When you hover over a segment, the background color will change to white. This becomes the active transcript section. You can click the timestamp to the left of the speaker label to replay the section’s audio. The top playback controls [A] allow you to adjust the speed and direction. You can either edit the section by clicking the pencil icon [B] or add it to the Word editor by using the add_circle_outline button [C]
If your audio has multiple speakers, you should identify them first and change their labels. Microsoft allows you to make global changes like turning all “Speaker 1” to “Tony”. This makes it much easier to follow along.
To Edit a Section
- Hover over the section you wish to edit.
- Click the pencil icon. An outline appears around the editable areas.
- Make you changes.
- Click the checkmark in lower right to save your changes.
One convenience Microsoft offers is you can selectively add transcript sections. Instead of clicking the Add all to document button, you click within the Word document where you’d like the segment to show and then click the add_circle_outline button that appears in the top right corner. This is helpful if you wish to omit sections, such as advertisements, or put a section in a different order.
Here are some items I encountered in testing:
Too many speakers – This would happen if a segment was recorded elsewhere and added in such as an intro track. Another cause was the advertisements.

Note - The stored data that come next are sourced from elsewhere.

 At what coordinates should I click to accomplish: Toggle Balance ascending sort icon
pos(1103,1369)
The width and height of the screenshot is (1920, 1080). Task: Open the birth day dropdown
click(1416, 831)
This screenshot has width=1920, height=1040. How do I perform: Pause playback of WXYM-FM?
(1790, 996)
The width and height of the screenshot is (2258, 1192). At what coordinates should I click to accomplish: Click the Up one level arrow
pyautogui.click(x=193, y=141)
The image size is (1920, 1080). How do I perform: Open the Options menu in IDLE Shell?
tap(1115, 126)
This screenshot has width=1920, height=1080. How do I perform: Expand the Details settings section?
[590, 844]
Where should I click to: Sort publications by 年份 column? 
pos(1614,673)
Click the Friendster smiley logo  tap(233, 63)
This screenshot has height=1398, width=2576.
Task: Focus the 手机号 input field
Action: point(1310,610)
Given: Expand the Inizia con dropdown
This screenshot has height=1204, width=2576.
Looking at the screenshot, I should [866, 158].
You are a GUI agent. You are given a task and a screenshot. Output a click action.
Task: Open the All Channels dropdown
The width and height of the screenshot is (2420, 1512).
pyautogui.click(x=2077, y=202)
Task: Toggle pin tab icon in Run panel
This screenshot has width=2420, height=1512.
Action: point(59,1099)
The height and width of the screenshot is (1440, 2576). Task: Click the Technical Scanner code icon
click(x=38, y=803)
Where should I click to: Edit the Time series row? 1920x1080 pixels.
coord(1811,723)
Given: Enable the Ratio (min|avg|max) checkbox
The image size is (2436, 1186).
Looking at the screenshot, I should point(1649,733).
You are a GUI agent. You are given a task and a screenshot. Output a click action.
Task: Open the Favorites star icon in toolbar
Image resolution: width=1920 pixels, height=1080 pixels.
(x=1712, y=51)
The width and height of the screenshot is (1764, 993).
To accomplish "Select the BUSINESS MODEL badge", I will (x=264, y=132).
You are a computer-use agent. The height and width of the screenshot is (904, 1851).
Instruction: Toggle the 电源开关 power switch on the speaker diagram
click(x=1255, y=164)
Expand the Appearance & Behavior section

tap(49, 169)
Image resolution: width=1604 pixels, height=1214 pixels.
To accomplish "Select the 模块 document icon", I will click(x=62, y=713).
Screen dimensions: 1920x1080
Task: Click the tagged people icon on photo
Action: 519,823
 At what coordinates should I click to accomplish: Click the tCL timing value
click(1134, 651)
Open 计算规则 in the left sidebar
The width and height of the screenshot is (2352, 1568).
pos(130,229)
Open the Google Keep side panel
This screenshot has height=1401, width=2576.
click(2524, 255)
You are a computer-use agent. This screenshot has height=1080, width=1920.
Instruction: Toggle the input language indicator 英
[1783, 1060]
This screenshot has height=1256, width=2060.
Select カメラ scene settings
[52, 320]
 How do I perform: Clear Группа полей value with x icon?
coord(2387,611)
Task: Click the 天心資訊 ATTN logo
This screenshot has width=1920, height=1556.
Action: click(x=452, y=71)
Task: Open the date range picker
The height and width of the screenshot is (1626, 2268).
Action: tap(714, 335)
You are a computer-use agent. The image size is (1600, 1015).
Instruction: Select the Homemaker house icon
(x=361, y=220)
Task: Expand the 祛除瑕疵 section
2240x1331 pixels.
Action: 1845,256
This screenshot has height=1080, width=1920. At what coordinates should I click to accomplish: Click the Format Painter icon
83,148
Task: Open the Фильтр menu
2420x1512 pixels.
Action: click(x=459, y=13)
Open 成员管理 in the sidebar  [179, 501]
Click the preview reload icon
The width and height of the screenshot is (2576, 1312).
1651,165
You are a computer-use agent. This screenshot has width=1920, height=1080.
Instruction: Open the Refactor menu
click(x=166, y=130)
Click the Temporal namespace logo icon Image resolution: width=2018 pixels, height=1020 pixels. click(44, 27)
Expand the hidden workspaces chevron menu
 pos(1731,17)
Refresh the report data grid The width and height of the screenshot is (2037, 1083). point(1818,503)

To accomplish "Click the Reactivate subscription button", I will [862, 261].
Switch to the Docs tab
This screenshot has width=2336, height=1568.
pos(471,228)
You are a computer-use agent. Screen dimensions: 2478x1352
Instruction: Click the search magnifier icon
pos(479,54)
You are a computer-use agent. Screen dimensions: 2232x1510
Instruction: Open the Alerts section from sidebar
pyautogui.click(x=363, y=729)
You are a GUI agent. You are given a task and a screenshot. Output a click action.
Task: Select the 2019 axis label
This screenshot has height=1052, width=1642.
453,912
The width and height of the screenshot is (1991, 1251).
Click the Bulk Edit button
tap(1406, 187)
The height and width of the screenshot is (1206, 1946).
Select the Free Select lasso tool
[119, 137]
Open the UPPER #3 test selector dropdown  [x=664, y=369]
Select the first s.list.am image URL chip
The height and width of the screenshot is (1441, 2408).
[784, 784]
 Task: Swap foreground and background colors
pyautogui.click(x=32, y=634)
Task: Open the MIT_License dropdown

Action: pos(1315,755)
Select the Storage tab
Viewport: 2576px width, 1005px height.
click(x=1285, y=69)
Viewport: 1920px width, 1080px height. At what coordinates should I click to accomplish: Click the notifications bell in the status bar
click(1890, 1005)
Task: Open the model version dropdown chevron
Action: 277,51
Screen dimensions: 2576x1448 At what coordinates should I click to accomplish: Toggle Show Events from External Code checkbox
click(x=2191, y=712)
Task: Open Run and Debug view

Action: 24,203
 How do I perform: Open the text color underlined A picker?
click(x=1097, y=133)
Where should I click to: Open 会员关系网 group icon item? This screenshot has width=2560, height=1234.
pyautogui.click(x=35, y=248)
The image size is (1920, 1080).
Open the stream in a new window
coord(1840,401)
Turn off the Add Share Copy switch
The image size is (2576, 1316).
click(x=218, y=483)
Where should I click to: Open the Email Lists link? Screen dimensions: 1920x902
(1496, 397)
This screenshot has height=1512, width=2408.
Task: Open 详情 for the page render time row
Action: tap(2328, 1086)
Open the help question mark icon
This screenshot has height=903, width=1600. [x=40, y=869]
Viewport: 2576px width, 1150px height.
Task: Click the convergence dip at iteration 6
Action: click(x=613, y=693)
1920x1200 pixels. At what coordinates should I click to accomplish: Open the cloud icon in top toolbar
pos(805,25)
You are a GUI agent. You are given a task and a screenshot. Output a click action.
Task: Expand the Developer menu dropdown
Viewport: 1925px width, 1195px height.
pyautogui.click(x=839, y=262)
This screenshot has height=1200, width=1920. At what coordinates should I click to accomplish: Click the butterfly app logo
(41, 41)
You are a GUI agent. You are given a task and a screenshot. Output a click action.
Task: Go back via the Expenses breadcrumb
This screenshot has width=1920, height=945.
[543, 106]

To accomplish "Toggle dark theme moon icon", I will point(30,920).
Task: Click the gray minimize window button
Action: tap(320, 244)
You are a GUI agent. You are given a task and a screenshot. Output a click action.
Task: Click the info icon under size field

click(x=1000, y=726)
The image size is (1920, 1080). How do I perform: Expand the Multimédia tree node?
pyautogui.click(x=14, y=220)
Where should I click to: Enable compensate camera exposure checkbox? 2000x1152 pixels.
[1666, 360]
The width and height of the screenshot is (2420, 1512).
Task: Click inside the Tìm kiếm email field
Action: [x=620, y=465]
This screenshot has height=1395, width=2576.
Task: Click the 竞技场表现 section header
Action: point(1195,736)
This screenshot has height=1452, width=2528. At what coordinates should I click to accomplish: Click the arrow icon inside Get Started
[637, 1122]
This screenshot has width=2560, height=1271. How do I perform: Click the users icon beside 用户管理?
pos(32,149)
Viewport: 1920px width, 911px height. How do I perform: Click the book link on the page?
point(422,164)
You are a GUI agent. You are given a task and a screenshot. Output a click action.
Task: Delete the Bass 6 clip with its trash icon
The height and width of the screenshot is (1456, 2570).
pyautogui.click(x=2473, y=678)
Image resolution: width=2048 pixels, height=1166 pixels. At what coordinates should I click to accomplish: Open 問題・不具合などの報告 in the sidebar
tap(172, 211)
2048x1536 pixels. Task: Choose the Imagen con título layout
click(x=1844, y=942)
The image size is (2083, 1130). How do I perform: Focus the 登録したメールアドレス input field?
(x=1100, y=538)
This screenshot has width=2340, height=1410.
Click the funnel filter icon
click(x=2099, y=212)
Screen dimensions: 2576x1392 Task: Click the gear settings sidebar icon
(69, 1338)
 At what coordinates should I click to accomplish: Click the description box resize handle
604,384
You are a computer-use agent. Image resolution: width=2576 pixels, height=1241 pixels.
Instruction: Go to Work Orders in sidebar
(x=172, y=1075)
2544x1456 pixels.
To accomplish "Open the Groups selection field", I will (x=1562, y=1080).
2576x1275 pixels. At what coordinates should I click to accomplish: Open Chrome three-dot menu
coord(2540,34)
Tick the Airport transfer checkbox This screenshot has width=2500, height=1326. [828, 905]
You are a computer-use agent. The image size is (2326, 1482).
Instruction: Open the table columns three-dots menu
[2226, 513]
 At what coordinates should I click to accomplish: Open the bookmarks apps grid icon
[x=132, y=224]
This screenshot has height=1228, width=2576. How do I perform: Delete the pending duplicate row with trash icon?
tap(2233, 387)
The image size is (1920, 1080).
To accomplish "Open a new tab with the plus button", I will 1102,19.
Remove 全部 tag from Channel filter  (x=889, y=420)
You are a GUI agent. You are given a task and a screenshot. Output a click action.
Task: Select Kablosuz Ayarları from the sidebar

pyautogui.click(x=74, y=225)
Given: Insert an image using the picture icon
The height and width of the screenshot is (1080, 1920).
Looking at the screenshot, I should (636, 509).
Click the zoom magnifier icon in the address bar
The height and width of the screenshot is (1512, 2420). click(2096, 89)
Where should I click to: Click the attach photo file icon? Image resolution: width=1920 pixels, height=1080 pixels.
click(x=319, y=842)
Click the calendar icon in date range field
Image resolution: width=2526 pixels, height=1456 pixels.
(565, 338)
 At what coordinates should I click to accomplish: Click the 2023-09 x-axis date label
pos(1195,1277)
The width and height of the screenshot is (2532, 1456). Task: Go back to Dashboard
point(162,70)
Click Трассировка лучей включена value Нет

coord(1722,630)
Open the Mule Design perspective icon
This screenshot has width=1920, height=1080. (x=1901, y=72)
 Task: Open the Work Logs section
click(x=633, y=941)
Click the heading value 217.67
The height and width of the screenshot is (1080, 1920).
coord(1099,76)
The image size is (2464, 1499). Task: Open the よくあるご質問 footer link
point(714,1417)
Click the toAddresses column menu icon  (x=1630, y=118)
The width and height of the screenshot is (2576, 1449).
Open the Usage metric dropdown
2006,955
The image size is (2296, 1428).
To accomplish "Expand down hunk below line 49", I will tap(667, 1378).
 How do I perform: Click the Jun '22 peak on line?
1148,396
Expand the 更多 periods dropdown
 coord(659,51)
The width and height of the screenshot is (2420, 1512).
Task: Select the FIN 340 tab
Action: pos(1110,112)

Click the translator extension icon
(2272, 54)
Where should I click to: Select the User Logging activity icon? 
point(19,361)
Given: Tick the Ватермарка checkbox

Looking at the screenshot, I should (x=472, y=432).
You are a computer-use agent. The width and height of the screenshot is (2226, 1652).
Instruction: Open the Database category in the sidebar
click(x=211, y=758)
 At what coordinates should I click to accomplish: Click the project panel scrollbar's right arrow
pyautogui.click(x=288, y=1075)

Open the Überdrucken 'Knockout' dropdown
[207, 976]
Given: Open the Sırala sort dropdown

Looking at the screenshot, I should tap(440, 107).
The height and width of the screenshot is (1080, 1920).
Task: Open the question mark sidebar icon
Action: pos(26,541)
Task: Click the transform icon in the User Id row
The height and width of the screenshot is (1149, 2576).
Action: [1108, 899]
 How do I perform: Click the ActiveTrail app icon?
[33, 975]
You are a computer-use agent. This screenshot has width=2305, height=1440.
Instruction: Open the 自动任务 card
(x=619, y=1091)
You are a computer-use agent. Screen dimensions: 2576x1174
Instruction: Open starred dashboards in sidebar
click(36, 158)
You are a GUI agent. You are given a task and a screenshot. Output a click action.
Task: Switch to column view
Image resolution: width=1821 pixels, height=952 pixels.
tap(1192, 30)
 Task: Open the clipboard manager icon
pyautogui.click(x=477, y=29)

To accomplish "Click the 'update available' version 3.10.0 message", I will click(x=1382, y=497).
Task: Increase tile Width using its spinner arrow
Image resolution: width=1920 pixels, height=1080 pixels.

Quotations – The system would not properly identify when someone was quoting. A speaker would use “quote” and “end quote”. The transcript would show those same words minus the quotation marks. This problem is best solved by using the search and replace feature in Word.
Strange paragraph breaks – this is an annoyance and I’m not sure there is anything you can do to fix it unless you’re the speaker. I think this is a byproduct of Microsoft breaking the segments into 20-30 second timeframes. Here’s an example.
In contrast, Sonix.AI used a longer time window. Interestingly, they use British English spelling for colour.
I edited the text, but hearing original audio – any text edits you make do not alter the underlying audio. If you listen to the transcript, you’ll hear the original.
After going through this testing, I’m reminded how tough it can be to transcribe an audio file to text. Despite the issues I encountered, they weren’t unique to Microsoft. Both Trint and Sonix.AI had their issues as well. I will continue to use the service for personal needs. It’s a nice feature that will improve. However, it’s still very new and not why we bought Word.
The paid services have an edge in this area. They were designed from the ground-up to do the audio transcription. Their feature-set is geared toward transcribing and allows you to build custom dictionaries or edit the audio file. The good news is there are plenty of options for us. Both the paid services had trials so you can test their effectiveness.
Shortly after I wrote this article, David Rohrer did a very thorough review of more transcription services. He used his own podcast, The Business of Digital, for the test. It’s a good read and points out other issues to consider.